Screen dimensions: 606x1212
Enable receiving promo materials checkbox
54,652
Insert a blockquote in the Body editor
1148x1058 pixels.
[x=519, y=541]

### Task brief
What is needed is an exact repetition of all the entries above.

### Written solution
Screen dimensions: 606x1212
Enable receiving promo materials checkbox
54,652
Insert a blockquote in the Body editor
1148x1058 pixels.
[x=519, y=541]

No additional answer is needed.